- WHAT THE TASK ASKS
Your copy should hold the lines below from the first through the one that contains "Click the iPhone 12 gold product image", each retyped exactly, and no pictures.

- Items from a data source
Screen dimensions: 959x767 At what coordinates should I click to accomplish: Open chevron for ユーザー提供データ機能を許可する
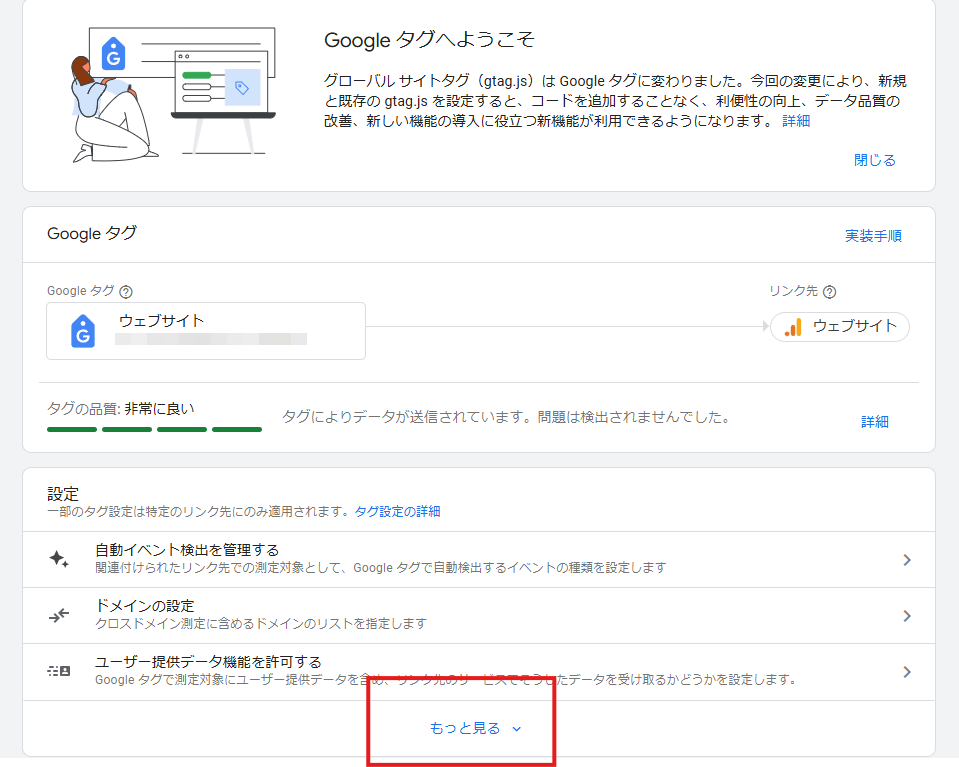[x=906, y=672]
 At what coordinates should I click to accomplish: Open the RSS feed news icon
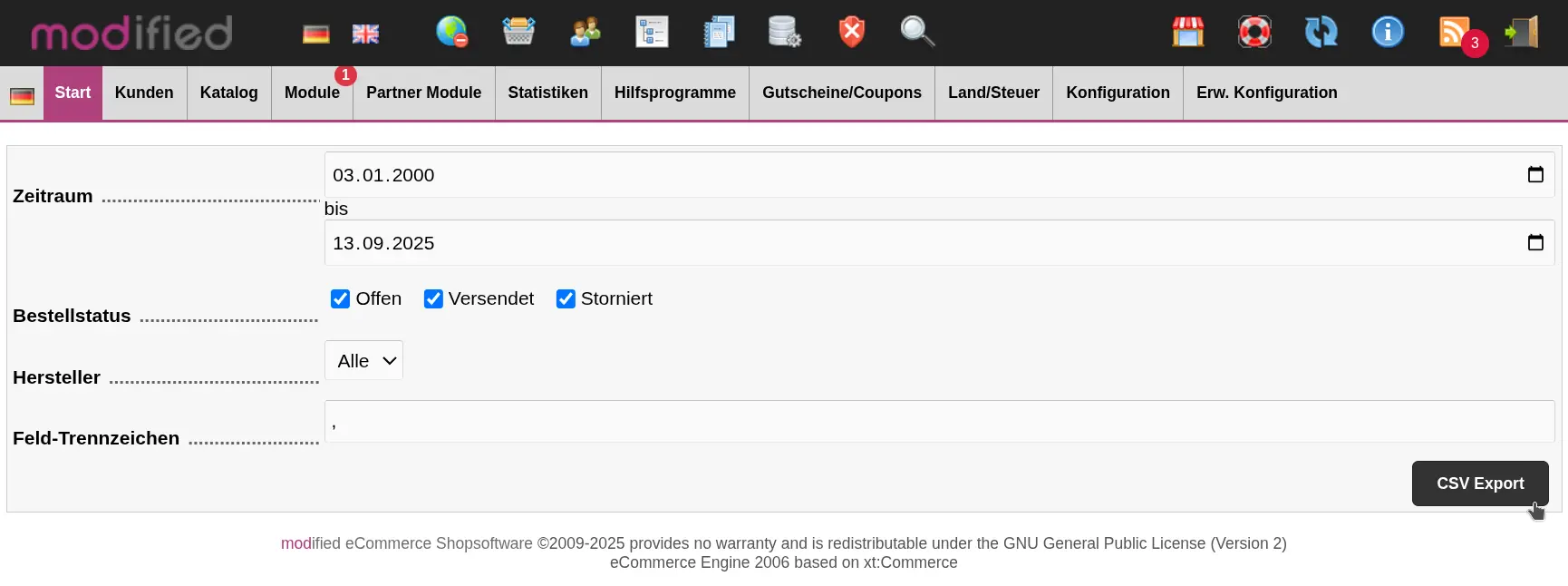coord(1454,32)
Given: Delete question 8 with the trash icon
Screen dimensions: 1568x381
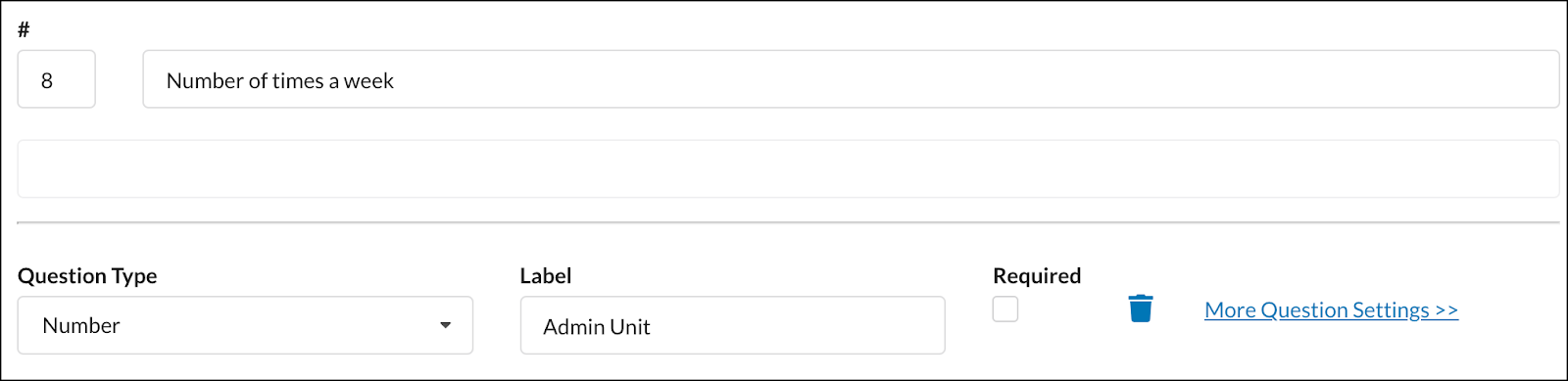Looking at the screenshot, I should tap(1141, 309).
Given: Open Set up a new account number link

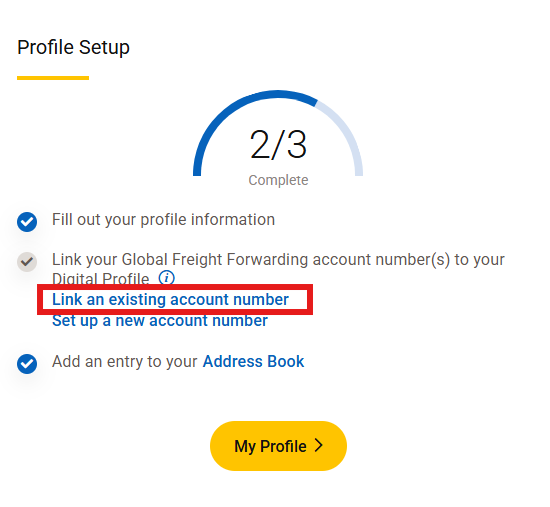Looking at the screenshot, I should pyautogui.click(x=160, y=320).
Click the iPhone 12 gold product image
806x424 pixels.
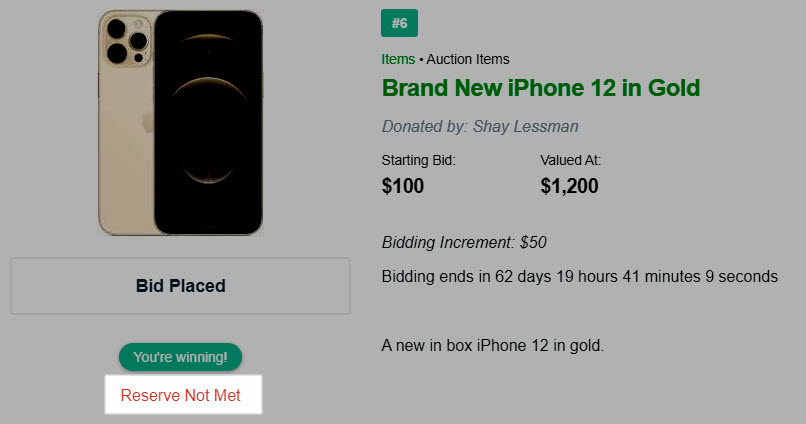[180, 123]
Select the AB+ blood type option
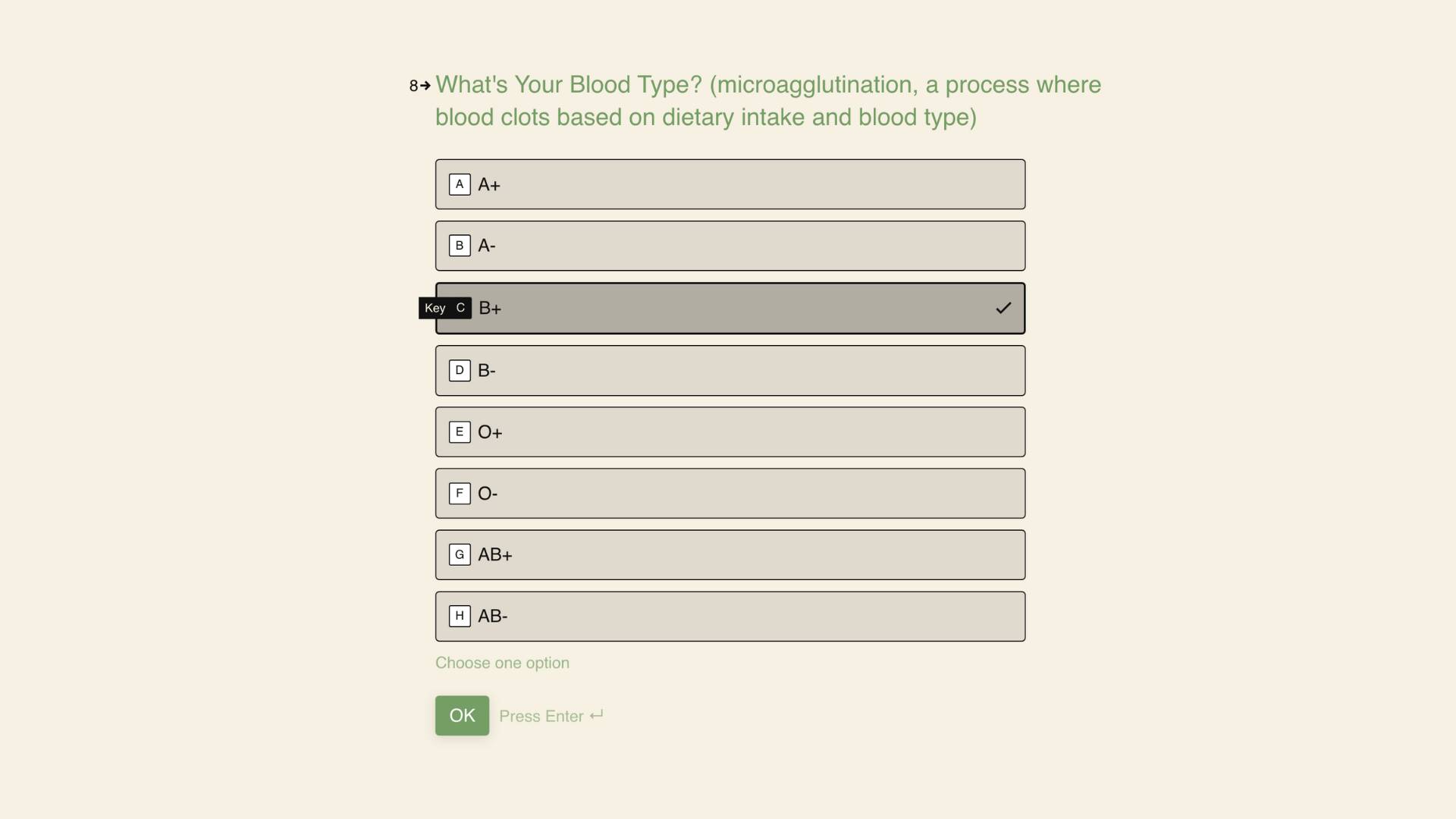Viewport: 1456px width, 819px height. pos(730,554)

- TASK RESPONSE
Screen dimensions: 959x767 At what coordinates should I click to accomplish: Open chevron for ユーザー提供データ機能を許可する
[x=906, y=672]
 At what coordinates should I click to accomplish: Open the RSS feed news icon
coord(1454,32)
Given: Delete question 8 with the trash icon
Screen dimensions: 1568x381
Looking at the screenshot, I should tap(1141, 309).
Given: Open Set up a new account number link

Looking at the screenshot, I should pyautogui.click(x=160, y=320).
Click the iPhone 12 gold product image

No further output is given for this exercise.